RECORDS TO USE:

◆ ◆ ◆ ◆ ◆ ◆ ◆

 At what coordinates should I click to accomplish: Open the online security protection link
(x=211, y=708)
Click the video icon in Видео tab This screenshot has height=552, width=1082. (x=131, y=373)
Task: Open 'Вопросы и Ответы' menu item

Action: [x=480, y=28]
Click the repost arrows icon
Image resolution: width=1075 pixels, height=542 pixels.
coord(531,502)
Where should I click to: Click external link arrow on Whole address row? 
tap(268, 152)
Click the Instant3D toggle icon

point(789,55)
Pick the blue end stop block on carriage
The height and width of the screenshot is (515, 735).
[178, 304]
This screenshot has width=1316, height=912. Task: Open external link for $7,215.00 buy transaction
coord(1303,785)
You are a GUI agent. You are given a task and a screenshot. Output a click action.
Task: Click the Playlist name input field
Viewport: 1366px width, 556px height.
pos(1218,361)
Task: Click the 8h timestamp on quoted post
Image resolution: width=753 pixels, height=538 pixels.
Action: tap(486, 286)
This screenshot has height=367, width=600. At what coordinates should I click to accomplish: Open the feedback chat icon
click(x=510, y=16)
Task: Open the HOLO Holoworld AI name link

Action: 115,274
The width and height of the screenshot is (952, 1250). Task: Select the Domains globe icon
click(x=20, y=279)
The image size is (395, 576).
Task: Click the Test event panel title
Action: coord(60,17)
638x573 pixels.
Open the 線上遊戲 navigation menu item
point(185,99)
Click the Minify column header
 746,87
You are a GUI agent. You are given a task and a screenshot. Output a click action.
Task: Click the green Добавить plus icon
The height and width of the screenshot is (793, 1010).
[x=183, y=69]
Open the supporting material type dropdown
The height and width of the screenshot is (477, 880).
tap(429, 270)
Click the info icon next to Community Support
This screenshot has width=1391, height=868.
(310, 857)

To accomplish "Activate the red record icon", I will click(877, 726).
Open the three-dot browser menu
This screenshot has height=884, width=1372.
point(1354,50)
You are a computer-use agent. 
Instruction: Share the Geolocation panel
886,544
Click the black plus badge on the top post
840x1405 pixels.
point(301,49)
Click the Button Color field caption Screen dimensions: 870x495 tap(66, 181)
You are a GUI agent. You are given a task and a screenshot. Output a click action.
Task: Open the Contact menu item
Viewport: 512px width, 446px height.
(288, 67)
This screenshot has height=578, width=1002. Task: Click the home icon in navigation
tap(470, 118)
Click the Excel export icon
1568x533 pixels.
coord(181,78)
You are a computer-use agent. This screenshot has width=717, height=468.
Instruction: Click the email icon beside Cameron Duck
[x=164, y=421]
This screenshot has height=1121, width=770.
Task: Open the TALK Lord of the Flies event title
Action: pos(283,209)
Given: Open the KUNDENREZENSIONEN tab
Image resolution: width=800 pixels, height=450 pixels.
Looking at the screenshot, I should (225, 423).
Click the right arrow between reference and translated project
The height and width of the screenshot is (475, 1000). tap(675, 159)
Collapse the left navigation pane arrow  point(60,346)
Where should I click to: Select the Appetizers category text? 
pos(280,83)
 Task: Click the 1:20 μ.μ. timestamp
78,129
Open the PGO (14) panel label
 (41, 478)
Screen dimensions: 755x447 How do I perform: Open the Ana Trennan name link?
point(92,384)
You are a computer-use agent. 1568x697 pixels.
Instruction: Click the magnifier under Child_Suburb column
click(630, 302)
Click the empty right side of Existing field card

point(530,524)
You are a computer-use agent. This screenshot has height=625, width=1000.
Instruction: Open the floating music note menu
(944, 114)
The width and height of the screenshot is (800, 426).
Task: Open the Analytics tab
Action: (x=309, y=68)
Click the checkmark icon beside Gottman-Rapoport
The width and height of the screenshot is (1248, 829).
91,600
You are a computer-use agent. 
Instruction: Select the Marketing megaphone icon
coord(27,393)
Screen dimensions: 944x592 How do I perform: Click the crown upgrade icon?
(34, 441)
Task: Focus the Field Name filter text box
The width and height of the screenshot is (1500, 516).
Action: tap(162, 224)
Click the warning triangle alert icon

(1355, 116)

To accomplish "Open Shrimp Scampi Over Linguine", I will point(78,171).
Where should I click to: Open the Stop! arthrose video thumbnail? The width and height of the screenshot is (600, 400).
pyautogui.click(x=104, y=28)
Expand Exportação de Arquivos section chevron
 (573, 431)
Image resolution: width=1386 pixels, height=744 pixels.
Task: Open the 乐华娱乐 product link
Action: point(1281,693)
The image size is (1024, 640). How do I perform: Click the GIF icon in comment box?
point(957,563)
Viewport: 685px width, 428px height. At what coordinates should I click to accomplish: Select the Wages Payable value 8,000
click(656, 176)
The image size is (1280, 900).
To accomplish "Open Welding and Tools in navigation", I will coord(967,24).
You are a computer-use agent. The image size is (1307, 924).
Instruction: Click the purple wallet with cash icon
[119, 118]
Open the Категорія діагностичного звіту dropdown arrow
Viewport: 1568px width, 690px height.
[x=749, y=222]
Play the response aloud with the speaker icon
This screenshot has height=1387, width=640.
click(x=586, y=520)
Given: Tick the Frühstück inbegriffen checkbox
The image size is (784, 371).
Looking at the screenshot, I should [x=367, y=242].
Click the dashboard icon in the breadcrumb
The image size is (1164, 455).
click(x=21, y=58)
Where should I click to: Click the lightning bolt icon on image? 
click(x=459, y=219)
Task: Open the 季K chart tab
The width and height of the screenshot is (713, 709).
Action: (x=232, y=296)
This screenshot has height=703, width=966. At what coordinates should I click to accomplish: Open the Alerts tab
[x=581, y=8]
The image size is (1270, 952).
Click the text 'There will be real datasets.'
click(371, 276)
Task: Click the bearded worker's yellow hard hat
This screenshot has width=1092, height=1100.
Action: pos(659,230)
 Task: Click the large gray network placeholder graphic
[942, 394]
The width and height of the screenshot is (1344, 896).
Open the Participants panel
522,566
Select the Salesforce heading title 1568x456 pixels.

◆ ◆ ◆ ◆ ◆ ◆ ◆

PROBLEM STATEMENT:
Look above for the line with "Given: Open the KUNDENREZENSIONEN tab" and the line with "has height=625, width=1000.". Write out those two lines and all the lines between them, exactly, and no others.

WRITTEN RESPONSE:
Given: Open the KUNDENREZENSIONEN tab
Image resolution: width=800 pixels, height=450 pixels.
Looking at the screenshot, I should (225, 423).
Click the right arrow between reference and translated project
The height and width of the screenshot is (475, 1000). tap(675, 159)
Collapse the left navigation pane arrow  point(60,346)
Where should I click to: Select the Appetizers category text? 
pos(280,83)
 Task: Click the 1:20 μ.μ. timestamp
78,129
Open the PGO (14) panel label
 (41, 478)
Screen dimensions: 755x447 How do I perform: Open the Ana Trennan name link?
point(92,384)
You are a computer-use agent. 1568x697 pixels.
Instruction: Click the magnifier under Child_Suburb column
click(630, 302)
Click the empty right side of Existing field card

point(530,524)
You are a computer-use agent. This screenshot has height=625, width=1000.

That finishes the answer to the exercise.